Humans are gifted taxonomists. We learn to classify the world as a way to tame it, to codify its messier mysteries. In the same way, we produce and organize words to convey concepts, and circumscribe people and things in the process.
French creative Andre Bloc challenged these artificial divisions. Whether engaging as engineer, architect, sculptor or editor, it was all the same for him—a way to inhabit the earth and surround oneself with beauty. Sculpture, architecture, interior design, ceramics or fine arts were all prisms of the same “unity of creation” in which Bloc deeply believed.
Bloc’s personal projects provided his own spaces of experimentation: his holiday house in Almería, as well as his house-studio in Meudon, in the outskirts of Paris. It was in the garden in Meudon that he began building “sculpture-habitacles”, spaces that can be inhabited, but remain deeply sculptural in their shapes. His first attempt, built in plaster in 1962, did not survive weathering, and was replaced with a second space in concrete and bricks, painted white with a profusion of arches and vaults, that became famous as the location for the fashion show of William Klein’s 1966 film Who are you, Polly Magoo?.
The third structure, from 1962, is a tower that rises in the garden with a peculiar geometry. After his accidental death at the age of 70, while photographing the ruins of a temple in New Delhi, the future of the house was uncertain. But the property, and Bloc’s legacy, both found a champion in French gallerist Natalie Seroussi, who bought the house over 30 years ago. Seroussi feels she is a custodian of Bloc’s work, even as she fully inhabits the spaces as her own home, saying, “It is a place for everyday life.”
“I didn’t dream of living here, but living here is a dream. Every day is a pleasure, the house provides so many things… and plenty of ideas. Bloc had this way of making links between what’s indoors and outdoors without clearly defining the spaces, so they blend naturally. The first time I visited the house I felt I was transported somewhere else, out of time and space. The shape that ‘somewhere else’ takes is different, depending on the moment of the day, of the season…”

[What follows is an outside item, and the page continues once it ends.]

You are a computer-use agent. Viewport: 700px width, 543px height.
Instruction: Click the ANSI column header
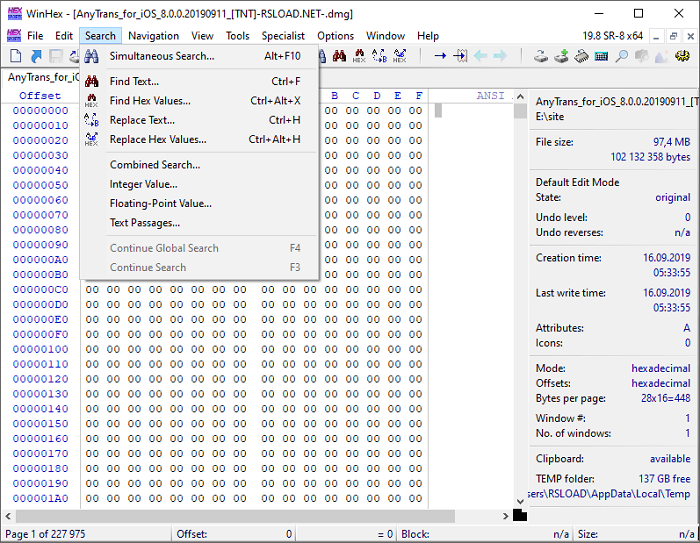click(490, 96)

Like all magical places, it unveils little by little. One of the reasons is that, even if the habitacles are each unique and recognisable from the outside, Bloc didn’t want them to have an imposing presence in the garden. They are almost hidden, even more so as the trees have grown: they need to be discovered, as in a game. “He built the tower as a belvedere, to have a view of Paris in the distance, but it is also a labyrinth: one gets lost while climbing or trying to come back. Bloc didn’t have children, but mine really enjoyed playing there”.